Dampak dari model rekrutmen semacam ini mulai terlihat ketika figur-figur tersebut menduduki posisi strategis di lembaga legislatif dan birokrasi. Pertanyaan mendasar yang muncul adalah apakah mereka memiliki kapasitas kebijakan yang memadai atau justru terjebak dalam aktivitas performatif yang minim substansi (Goffman, 1959). Dalam perspektif teori keagenan (agency theory), ketidaksesuaian antara kinerja aktor politik dengan harapan publik dapat menimbulkan masalah kepercayaan (principal-agent problem), yang pada akhirnya berujung pada delegitimasi politik (political delegitimization) (Stokes et al., 2013).

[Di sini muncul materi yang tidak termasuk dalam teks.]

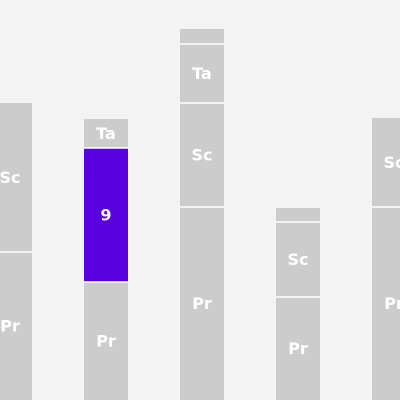 Image resolution: width=400 pixels, height=400 pixels. Describe the element at coordinates (106, 260) in the screenshot. I see `stack-1: Pr 9 Ta` at that location.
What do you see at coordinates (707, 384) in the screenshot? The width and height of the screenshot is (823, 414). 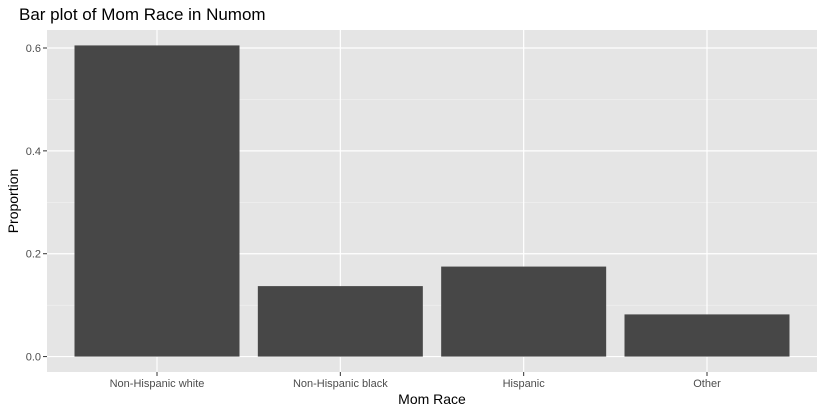 I see `x-tick-label: Other` at bounding box center [707, 384].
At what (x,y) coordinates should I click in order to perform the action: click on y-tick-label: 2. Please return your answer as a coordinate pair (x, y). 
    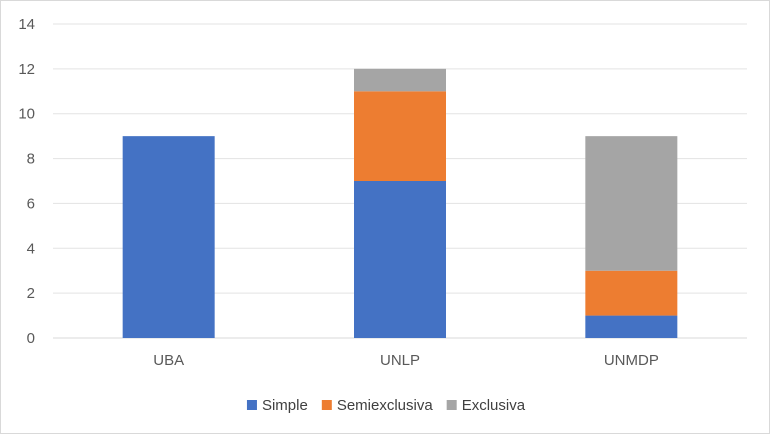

Delegitimasi ini terjadi ketika representasi politik dianggap gagal memenuhi aspirasi masyarakat, sehingga memicu kekecewaan kolektif yang dapat berubah menjadi unjuk rasa besar-besaran (Dalton, 2004). Demonstrasi massa tidak dapat dipandang sebagai peristiwa terisolasi, melainkan sebagai gejala kegagalan institusional, khususnya kegagalan partai dalam menjalankan fungsi rekrutmen dan kaderisasi secara bertanggung jawab.
Oleh karena itu, reformasi partai politik yang berfokus pada penguatan sistem rekrutmen dan kaderisasi yang transparan, akuntabel, dan berbasis meritokrasi menjadi suatu keharusan. Langkah ini tidak hanya diperlukan untuk memulihkan kepercayaan publik, tetapi juga untuk memperkuat ketahanan demokrasi Indonesia di masa depan.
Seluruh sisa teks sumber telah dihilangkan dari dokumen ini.